** DATA EXTRACTS follows **

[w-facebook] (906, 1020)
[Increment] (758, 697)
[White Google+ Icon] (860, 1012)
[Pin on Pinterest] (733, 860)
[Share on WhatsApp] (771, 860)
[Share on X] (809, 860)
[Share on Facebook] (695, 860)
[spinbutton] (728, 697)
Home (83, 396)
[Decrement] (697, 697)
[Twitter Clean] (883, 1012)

** End of DATA EXTRACTS **
** DATA EXTRACTS follows **

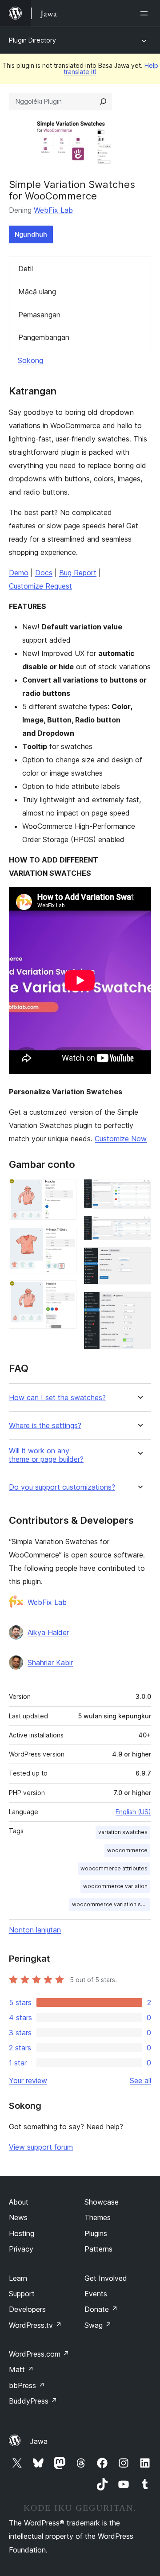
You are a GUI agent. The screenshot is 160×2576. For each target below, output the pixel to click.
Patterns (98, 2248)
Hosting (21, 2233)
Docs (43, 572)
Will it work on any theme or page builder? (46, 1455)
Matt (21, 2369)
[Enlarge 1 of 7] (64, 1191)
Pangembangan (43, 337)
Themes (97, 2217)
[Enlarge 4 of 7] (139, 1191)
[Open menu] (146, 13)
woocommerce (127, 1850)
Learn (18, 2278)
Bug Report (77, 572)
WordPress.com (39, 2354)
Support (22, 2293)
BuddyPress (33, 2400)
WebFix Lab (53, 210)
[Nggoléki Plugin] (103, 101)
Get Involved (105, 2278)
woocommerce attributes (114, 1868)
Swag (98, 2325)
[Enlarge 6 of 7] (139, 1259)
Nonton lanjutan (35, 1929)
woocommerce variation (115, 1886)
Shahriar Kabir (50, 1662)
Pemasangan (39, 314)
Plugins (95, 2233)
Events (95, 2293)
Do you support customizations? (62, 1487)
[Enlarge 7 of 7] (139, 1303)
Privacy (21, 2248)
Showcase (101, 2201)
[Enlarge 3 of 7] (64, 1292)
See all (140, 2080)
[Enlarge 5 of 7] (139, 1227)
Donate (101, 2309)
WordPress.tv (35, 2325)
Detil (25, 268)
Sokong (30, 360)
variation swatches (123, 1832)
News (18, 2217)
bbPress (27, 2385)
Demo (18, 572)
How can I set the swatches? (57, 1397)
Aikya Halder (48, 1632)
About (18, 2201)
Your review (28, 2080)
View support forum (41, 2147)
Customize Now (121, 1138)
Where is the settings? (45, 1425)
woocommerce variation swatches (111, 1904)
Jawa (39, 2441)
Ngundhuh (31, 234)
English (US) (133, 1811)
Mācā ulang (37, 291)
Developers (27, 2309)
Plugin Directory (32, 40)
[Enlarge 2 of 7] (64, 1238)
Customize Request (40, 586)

** End of DATA EXTRACTS **

*INSTRUCTIONS TO FOLLOW*:
When the line with "bbPress (27, 2385)" is reached in the data above, begin copying, and stop after the line with "Customize Request (40, 586)"; copy each line exactly, both ends included.

*TASK OUTPUT*:
bbPress (27, 2385)
Demo (18, 572)
How can I set the swatches? (57, 1397)
Aikya Halder (48, 1632)
About (18, 2201)
Your review (28, 2080)
View support forum (41, 2147)
Customize Now (121, 1138)
Where is the settings? (45, 1425)
woocommerce variation swatches (111, 1904)
Jawa (39, 2441)
Ngundhuh (31, 234)
English (US) (133, 1811)
Mācā ulang (37, 291)
Developers (27, 2309)
Plugin Directory (32, 40)
[Enlarge 2 of 7] (64, 1238)
Customize Request (40, 586)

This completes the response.